The second book then opens with a consideration of the hair and scalp, and their respective disorders.

The hair is a dry fume (fumus siccus), escaping from the body through the pores of the scalp and condensed by contact with the air into long, round cylinders. It increases rather by accretion than by internal growth, and its color depends upon the humors. Thus red hair arises from unconsumed blood or bile; white hair, from an excess of phlegm; black hair, from the abundance of black-bile (melancholia), etc. The use of the hair is for ornament, for protection and for the distinction of the sexes. Numerous prescriptions for dyeing the hair, for depilatories (psilothra), for the removal of misplaced hair and for the destruction of vermin in the hair are carefully recorded.

Three varieties of soaps for medicinal use are described, and the process of their manufacture indicated. The base of each is a lixivium made from two parts of the ashes of burned bean-stalks and one of unslaked lime, mixed with water and strained. Of this base (capitellum), two parts mixed with one part of olive oil form the sapo saracenicus. In the sapo gallicus the base is made with the ashes of chaff and bean-stalks with lime, and to it is added goat's fat, in place of the oil. The sapo spatareuticus is made in a similar manner, except that oil replaces the goat's fat and the soap is made only during the dog days, since the necessary heat is to be supplied by the sun alone.

Among the diseases of the scalp attention is given to alopecia, dandruff (furfur), tinea caries and various pustular affections, fanus (favus), rima, spidecia, achora, etc. Caries was a pustular disease, in which bristle-like hairs formed a prominent feature. Rima was a name applied by the physicians of Salernum to a superfluity of hair. In addition to these diseases of the scalp, we find also descriptions of gutta rosacea, morphoea and scabies, a fairly extensive dermatology for this early day. In favus, Gilbert tells us that, after the removal of the pustules, there remain foramina, from which exudes a poisonous substance, resembling honey. Of course his system of treatment is rich in variety and comprehensiveness.

We may notice here too a few chapters on Toilet or Decorative Medicine, a branch of art to which modern physicians have devoted perhaps too little attention, with the natural result that it has fallen largely into the hands of charlatans of both sexes. Gilbert's chapter "De ornatu capillorum" offers the following sensible introduction: "The adornment of the hair affords to women the important advantages of beauty and convenience; and as women desire to please their husbands, they devote themselves to adornment and protect themselves from the charge of carelessness. In order, therefore, that our ministry may not be depreciated, and that we may not render ourselves liable to the accusation of ignorance, let us add a few words on the subject of the dressing of the hair and the general care of the person".

Accordingly Gilbert advises ladies who desire to retain or renew the charms of youth to soften the skin and open its pores by the use of steam baths and careful washing in warm water, followed by drying the surface with the finest cloths (panno mundissimo).
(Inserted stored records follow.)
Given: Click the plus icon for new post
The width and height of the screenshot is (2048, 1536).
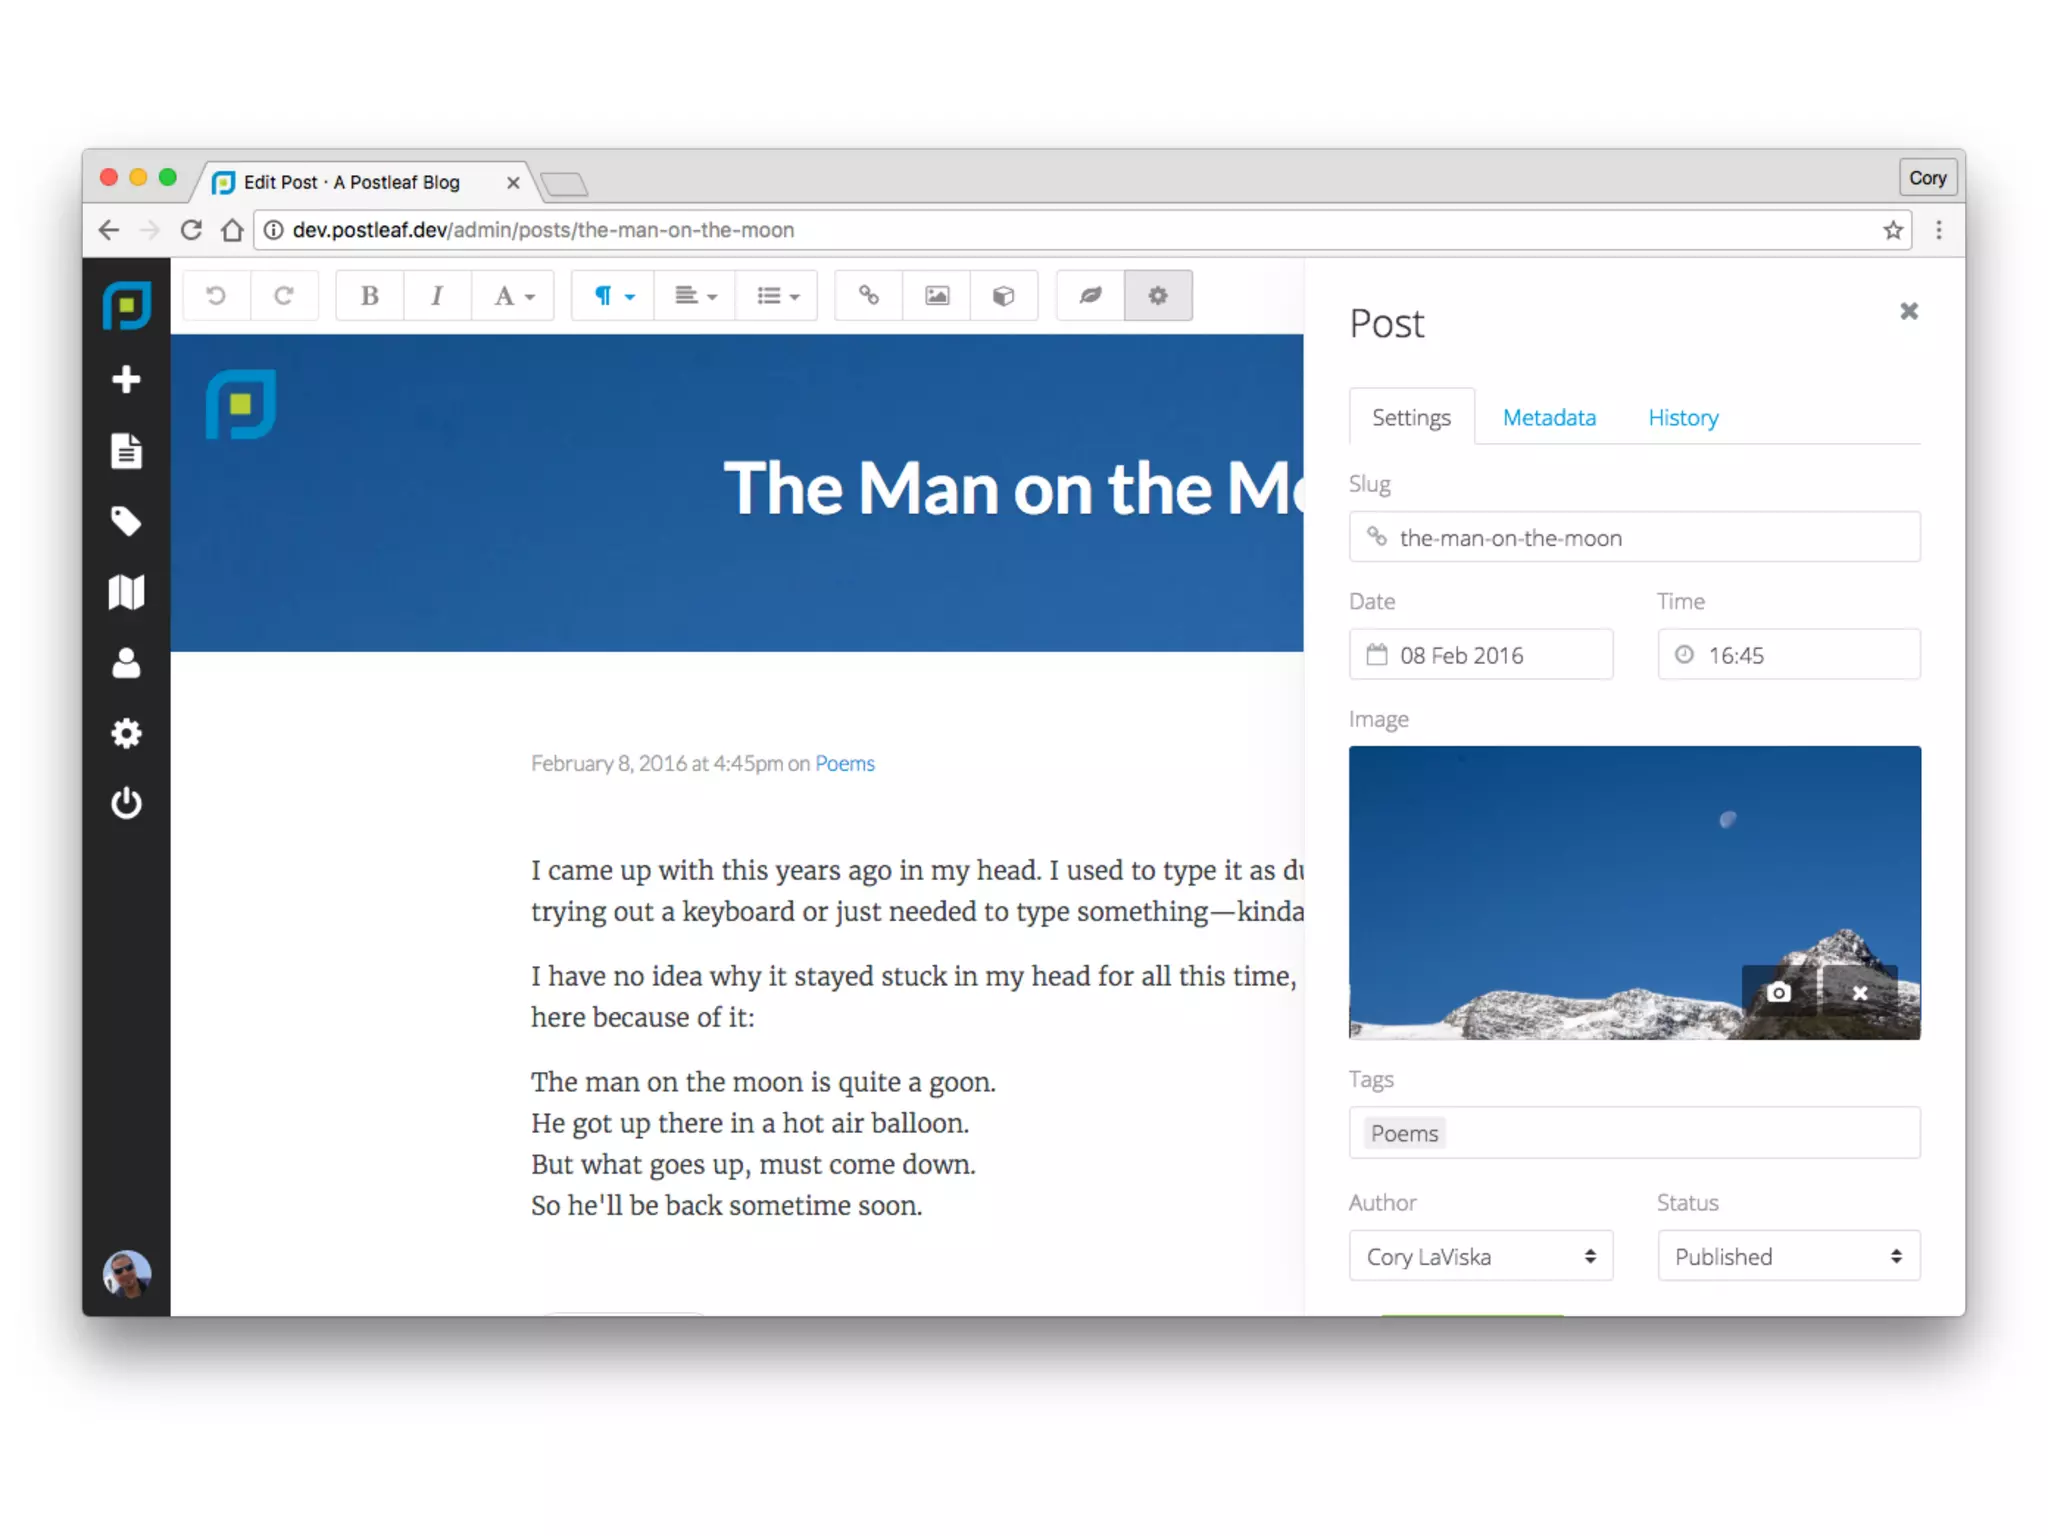Looking at the screenshot, I should (126, 379).
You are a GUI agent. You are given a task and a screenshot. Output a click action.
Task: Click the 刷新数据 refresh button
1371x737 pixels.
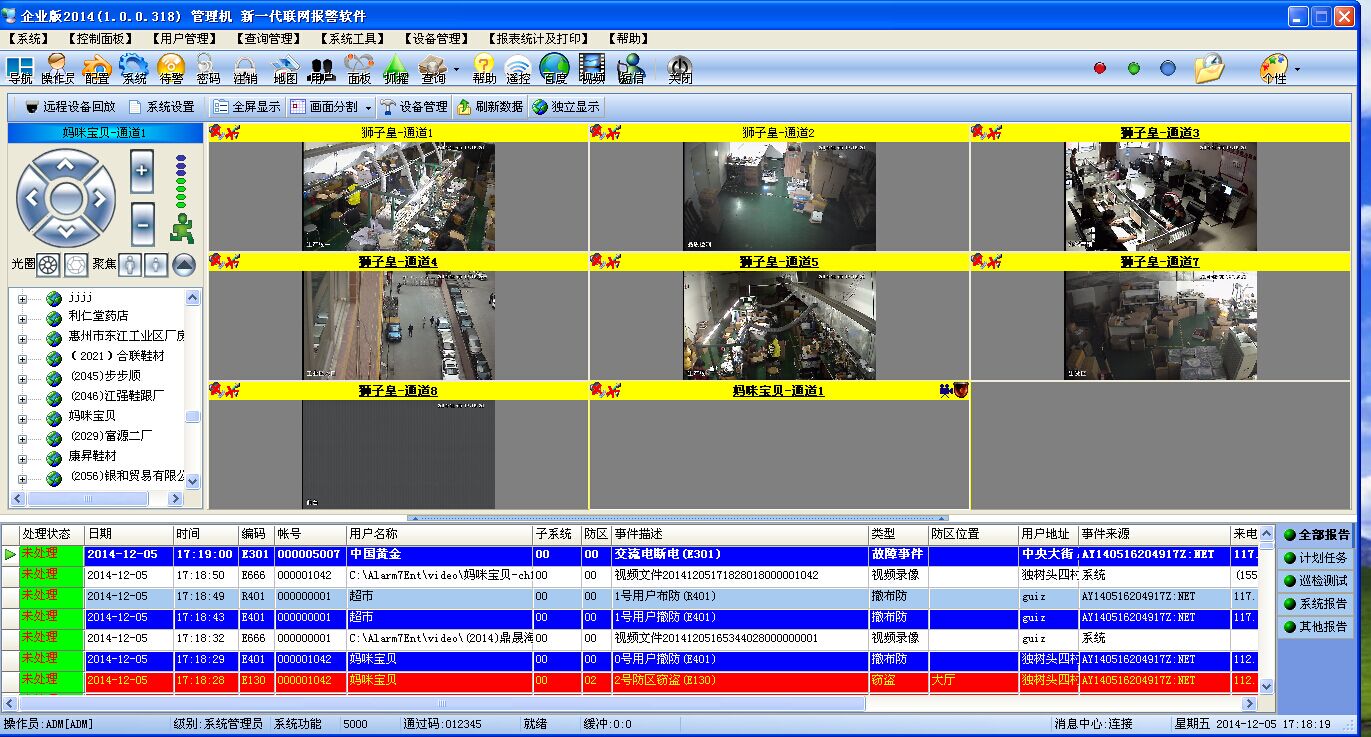(490, 107)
If necessary, superfluous hair is to be removed by suitable depilatories, color to be restored to the pale cheeks by a lotion of chips of Brazil-wood[6] soaked in rose-water and applied with pads of cotton; or, if the face is too red, it may be blanched by the root of the cyclamen (panis porcinus, sowbread) dried in an oven and powdered. A wealth of remedies for freckles, moles, warts, wrinkles, discolorations and other facial blemishes, with foul breath and fetidity of the armpits, is carefully recorded, and would suffice to establish the fortune of any of our modern specialists in female beauty. Finally a long chapter entitled "De sophisticatione vulvae" introduces us to a phase of decoration and sophistication which I would fain believe little known or studied in the development of modern civilization, in which we are prone at least to follow the advice of Hamlet, to

"Assume a virtue, if you have it not."

At all events, we may congratulate ourselves that the details of these disgusting cess-pools of medical art have disappeared entirely from the pages of our modern text-books. Even Gilbert considers it advisable to preface this gruesome chapter with a sort of "Caveat emptor" apology to the reader:

"Ut tamen secundum ordinem procedamus, in primis cognosactur cognoscere desiderantibus, ne dolus dolo patrocinetur, vel simplex dolose muscipula claudatur."

In the department of neurology Gilbert, after a philosophical discussion of the nature and variety of pain, devotes considerable chapters to the causes, symptoms, diagnosis and treatment of headache, hemicrania, epilepsy, catalepsy, analepsy, cerebral congestion, apoplexy and paralysis, phrenitis, mania and melancholia, incubus or nightmare, lethargy and stupor, lippothomia or syncope, sciatica, spasm, tremor, tetanus, vertigo, wakefulness, and jectigation (jactitation, formication, twitching).